:: TASK DESCRIPTION ::
The full set of entries below is to be returned unchanged.

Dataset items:

★ ★ ★

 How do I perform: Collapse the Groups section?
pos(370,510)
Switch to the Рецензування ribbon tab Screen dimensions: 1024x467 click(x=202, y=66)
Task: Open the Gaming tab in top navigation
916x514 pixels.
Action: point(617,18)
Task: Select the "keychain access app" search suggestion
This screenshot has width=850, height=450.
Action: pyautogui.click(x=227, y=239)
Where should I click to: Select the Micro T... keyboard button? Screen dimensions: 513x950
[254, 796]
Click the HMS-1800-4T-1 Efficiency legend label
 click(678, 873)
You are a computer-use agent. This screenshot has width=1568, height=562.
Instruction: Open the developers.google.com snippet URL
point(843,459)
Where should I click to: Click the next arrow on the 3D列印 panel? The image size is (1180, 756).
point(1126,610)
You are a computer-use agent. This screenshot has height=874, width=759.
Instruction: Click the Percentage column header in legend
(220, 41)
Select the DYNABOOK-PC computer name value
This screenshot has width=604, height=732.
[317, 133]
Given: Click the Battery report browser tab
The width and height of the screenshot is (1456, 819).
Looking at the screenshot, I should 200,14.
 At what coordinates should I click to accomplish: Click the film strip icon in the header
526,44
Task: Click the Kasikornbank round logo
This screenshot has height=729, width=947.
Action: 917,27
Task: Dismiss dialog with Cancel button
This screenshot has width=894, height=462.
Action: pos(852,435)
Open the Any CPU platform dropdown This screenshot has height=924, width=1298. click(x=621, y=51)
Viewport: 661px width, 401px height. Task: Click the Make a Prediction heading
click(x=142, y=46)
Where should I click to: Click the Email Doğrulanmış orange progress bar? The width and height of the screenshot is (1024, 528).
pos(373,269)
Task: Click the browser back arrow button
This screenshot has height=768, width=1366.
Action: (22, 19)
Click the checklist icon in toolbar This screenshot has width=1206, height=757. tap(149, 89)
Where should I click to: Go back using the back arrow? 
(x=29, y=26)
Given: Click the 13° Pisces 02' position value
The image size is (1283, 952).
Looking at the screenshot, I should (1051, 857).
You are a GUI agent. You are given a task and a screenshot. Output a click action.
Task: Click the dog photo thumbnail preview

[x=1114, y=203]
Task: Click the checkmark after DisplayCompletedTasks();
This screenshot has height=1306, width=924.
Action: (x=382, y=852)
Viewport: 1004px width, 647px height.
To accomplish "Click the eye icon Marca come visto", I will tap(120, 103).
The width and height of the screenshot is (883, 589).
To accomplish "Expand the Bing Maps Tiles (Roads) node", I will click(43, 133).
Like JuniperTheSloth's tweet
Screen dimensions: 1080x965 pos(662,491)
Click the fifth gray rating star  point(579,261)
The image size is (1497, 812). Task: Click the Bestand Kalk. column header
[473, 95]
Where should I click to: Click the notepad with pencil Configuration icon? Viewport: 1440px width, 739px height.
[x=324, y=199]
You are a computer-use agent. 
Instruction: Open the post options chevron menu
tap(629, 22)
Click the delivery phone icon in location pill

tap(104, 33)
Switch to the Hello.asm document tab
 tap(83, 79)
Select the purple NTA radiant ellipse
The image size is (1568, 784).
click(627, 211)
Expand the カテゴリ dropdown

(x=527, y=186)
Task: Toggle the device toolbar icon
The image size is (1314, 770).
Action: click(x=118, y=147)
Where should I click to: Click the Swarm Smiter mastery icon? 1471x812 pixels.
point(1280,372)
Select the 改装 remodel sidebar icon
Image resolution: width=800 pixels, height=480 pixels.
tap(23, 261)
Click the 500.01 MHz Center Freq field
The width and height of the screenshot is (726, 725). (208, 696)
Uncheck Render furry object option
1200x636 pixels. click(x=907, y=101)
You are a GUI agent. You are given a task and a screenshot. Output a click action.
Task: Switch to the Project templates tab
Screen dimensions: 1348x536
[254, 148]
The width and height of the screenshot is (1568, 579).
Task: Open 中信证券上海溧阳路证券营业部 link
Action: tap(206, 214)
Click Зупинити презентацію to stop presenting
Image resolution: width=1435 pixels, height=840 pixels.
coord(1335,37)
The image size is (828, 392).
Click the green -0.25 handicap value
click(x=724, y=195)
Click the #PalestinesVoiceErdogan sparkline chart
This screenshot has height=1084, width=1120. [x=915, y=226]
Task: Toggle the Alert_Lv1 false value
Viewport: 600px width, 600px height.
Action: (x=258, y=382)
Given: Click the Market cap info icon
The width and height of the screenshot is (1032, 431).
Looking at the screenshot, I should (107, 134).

★ ★ ★

:: RESPONSE AREA ::
 How do I perform: Collapse the Groups section?
pos(370,510)
Switch to the Рецензування ribbon tab Screen dimensions: 1024x467 click(x=202, y=66)
Task: Open the Gaming tab in top navigation
916x514 pixels.
Action: point(617,18)
Task: Select the "keychain access app" search suggestion
This screenshot has width=850, height=450.
Action: pyautogui.click(x=227, y=239)
Where should I click to: Select the Micro T... keyboard button? Screen dimensions: 513x950
[254, 796]
Click the HMS-1800-4T-1 Efficiency legend label
 click(678, 873)
You are a computer-use agent. This screenshot has width=1568, height=562.
Instruction: Open the developers.google.com snippet URL
point(843,459)
Where should I click to: Click the next arrow on the 3D列印 panel? The image size is (1180, 756).
point(1126,610)
You are a computer-use agent. This screenshot has height=874, width=759.
Instruction: Click the Percentage column header in legend
(220, 41)
Select the DYNABOOK-PC computer name value
This screenshot has width=604, height=732.
[317, 133]
Given: Click the Battery report browser tab
The width and height of the screenshot is (1456, 819).
Looking at the screenshot, I should 200,14.
 At what coordinates should I click to accomplish: Click the film strip icon in the header
526,44
Task: Click the Kasikornbank round logo
This screenshot has height=729, width=947.
Action: 917,27
Task: Dismiss dialog with Cancel button
This screenshot has width=894, height=462.
Action: pos(852,435)
Open the Any CPU platform dropdown This screenshot has height=924, width=1298. click(x=621, y=51)
Viewport: 661px width, 401px height. Task: Click the Make a Prediction heading
click(x=142, y=46)
Where should I click to: Click the Email Doğrulanmış orange progress bar? The width and height of the screenshot is (1024, 528).
pos(373,269)
Task: Click the browser back arrow button
This screenshot has height=768, width=1366.
Action: (22, 19)
Click the checklist icon in toolbar This screenshot has width=1206, height=757. tap(149, 89)
Where should I click to: Go back using the back arrow? 
(x=29, y=26)
Given: Click the 13° Pisces 02' position value
The image size is (1283, 952).
Looking at the screenshot, I should (1051, 857).
You are a GUI agent. You are given a task and a screenshot. Output a click action.
Task: Click the dog photo thumbnail preview

[x=1114, y=203]
Task: Click the checkmark after DisplayCompletedTasks();
This screenshot has height=1306, width=924.
Action: (x=382, y=852)
Viewport: 1004px width, 647px height.
To accomplish "Click the eye icon Marca come visto", I will tap(120, 103).
The width and height of the screenshot is (883, 589).
To accomplish "Expand the Bing Maps Tiles (Roads) node", I will click(43, 133).
Like JuniperTheSloth's tweet
Screen dimensions: 1080x965 pos(662,491)
Click the fifth gray rating star  point(579,261)
The image size is (1497, 812). Task: Click the Bestand Kalk. column header
[473, 95]
Where should I click to: Click the notepad with pencil Configuration icon? Viewport: 1440px width, 739px height.
[x=324, y=199]
You are a computer-use agent. 
Instruction: Open the post options chevron menu
tap(629, 22)
Click the delivery phone icon in location pill

tap(104, 33)
Switch to the Hello.asm document tab
 tap(83, 79)
Select the purple NTA radiant ellipse
The image size is (1568, 784).
click(627, 211)
Expand the カテゴリ dropdown

(x=527, y=186)
Task: Toggle the device toolbar icon
The image size is (1314, 770).
Action: click(x=118, y=147)
Where should I click to: Click the Swarm Smiter mastery icon? 1471x812 pixels.
point(1280,372)
Select the 改装 remodel sidebar icon
Image resolution: width=800 pixels, height=480 pixels.
tap(23, 261)
Click the 500.01 MHz Center Freq field
The width and height of the screenshot is (726, 725). (208, 696)
Uncheck Render furry object option
1200x636 pixels. click(x=907, y=101)
You are a GUI agent. You are given a task and a screenshot. Output a click action.
Task: Switch to the Project templates tab
Screen dimensions: 1348x536
[254, 148]
The width and height of the screenshot is (1568, 579).
Task: Open 中信证券上海溧阳路证券营业部 link
Action: tap(206, 214)
Click Зупинити презентацію to stop presenting
Image resolution: width=1435 pixels, height=840 pixels.
coord(1335,37)
The image size is (828, 392).
Click the green -0.25 handicap value
click(x=724, y=195)
Click the #PalestinesVoiceErdogan sparkline chart
This screenshot has height=1084, width=1120. [x=915, y=226]
Task: Toggle the Alert_Lv1 false value
Viewport: 600px width, 600px height.
Action: (x=258, y=382)
Given: Click the Market cap info icon
The width and height of the screenshot is (1032, 431).
Looking at the screenshot, I should (107, 134).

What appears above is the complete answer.